■ **Problem requirements**
The lines from the one containing "Contact (533, 480)" through the end of the entries are what to output; reproduce them exactly and add nothing.

■ **Stored records**

--------------------------------

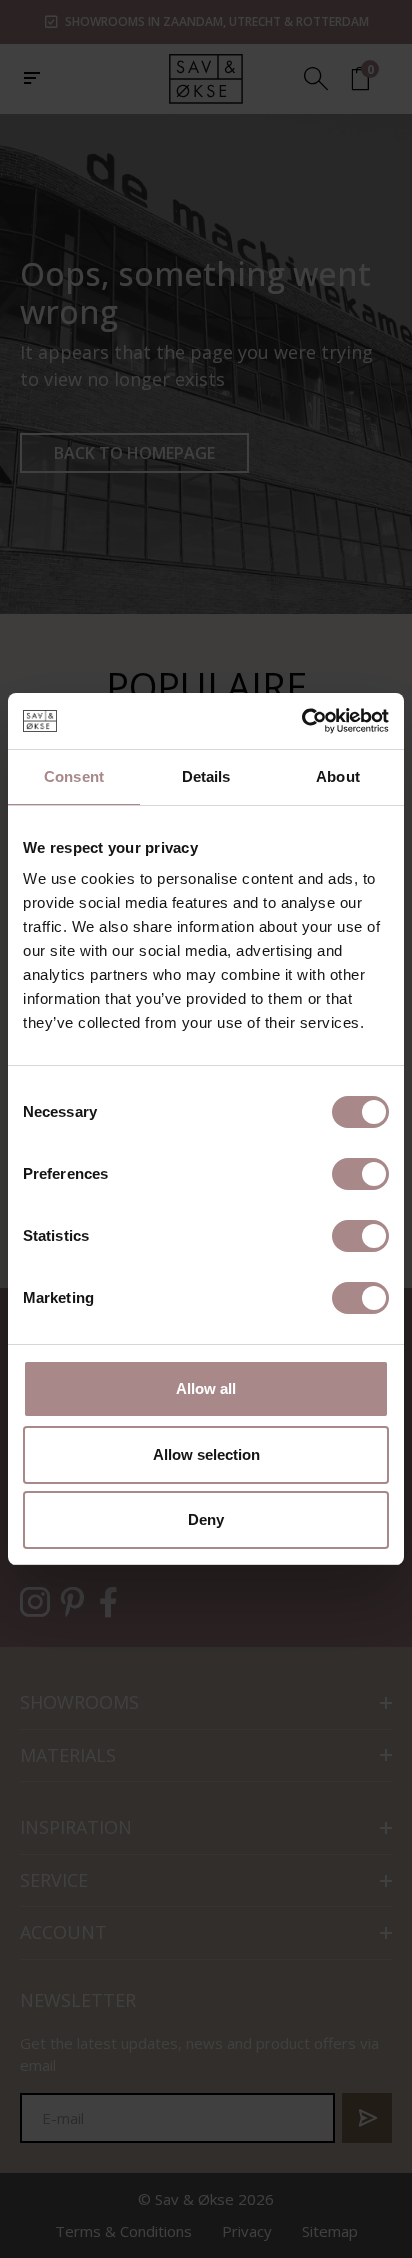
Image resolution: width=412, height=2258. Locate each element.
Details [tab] (206, 776)
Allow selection (206, 1454)
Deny (206, 1519)
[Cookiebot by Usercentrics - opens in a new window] (301, 721)
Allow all (206, 1388)
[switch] (360, 1174)
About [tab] (338, 776)
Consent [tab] (74, 776)
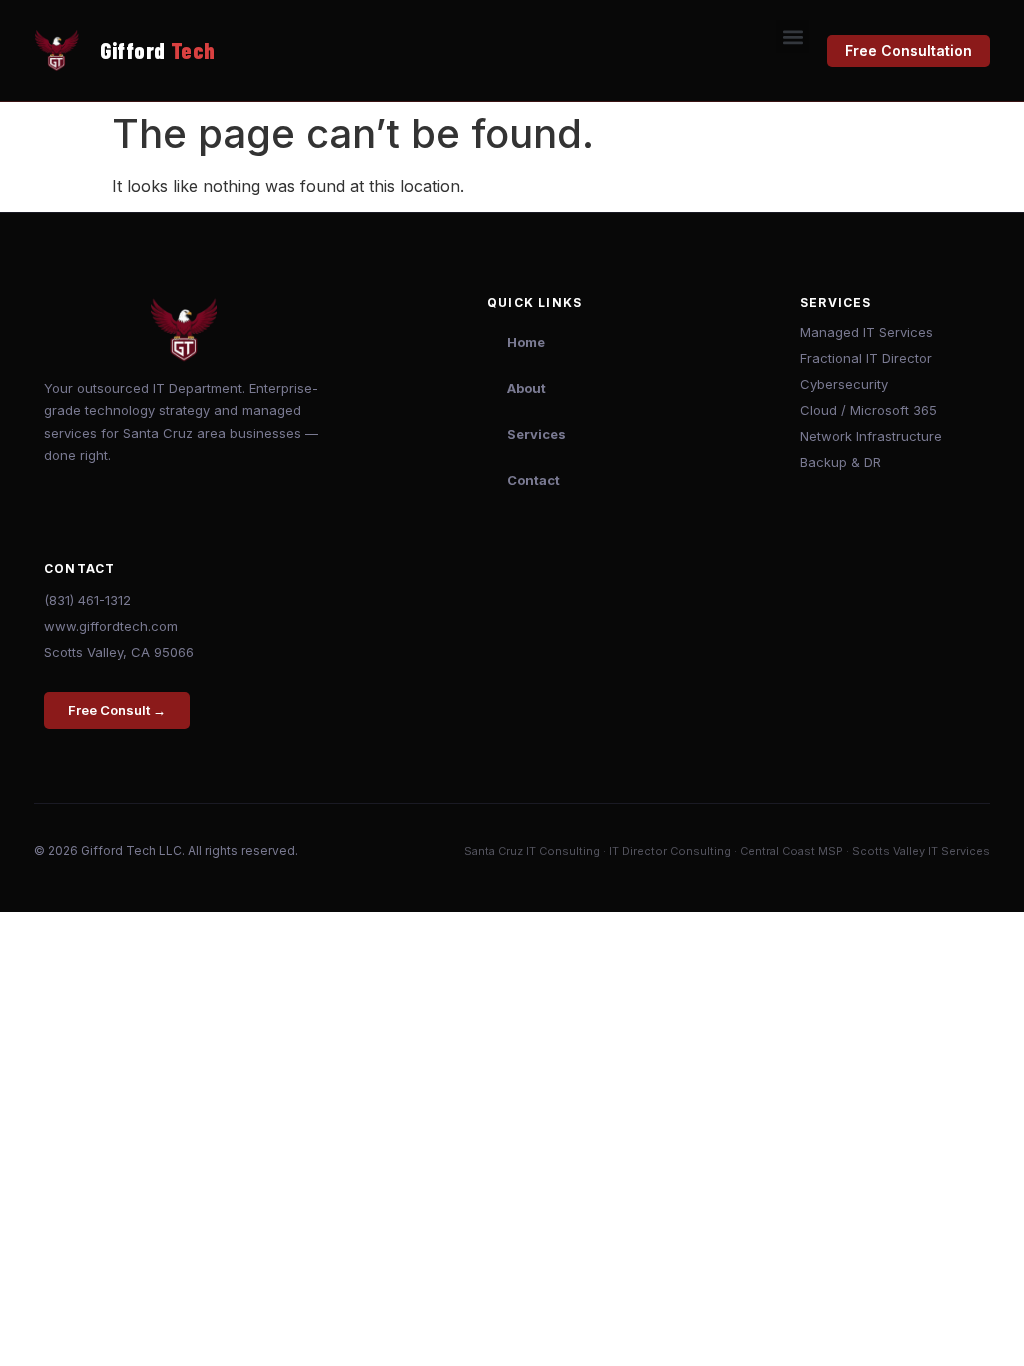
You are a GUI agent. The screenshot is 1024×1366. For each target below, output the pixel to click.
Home (526, 342)
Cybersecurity (844, 384)
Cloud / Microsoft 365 (868, 410)
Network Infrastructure (871, 436)
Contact (533, 480)
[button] (792, 36)
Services (536, 434)
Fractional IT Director (866, 358)
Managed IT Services (866, 332)
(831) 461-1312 (87, 600)
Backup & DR (840, 462)
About (526, 388)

--------------------------------

■ **Expected output**
Contact (533, 480)
[button] (792, 36)
Services (536, 434)
Fractional IT Director (866, 358)
Managed IT Services (866, 332)
(831) 461-1312 (87, 600)
Backup & DR (840, 462)
About (526, 388)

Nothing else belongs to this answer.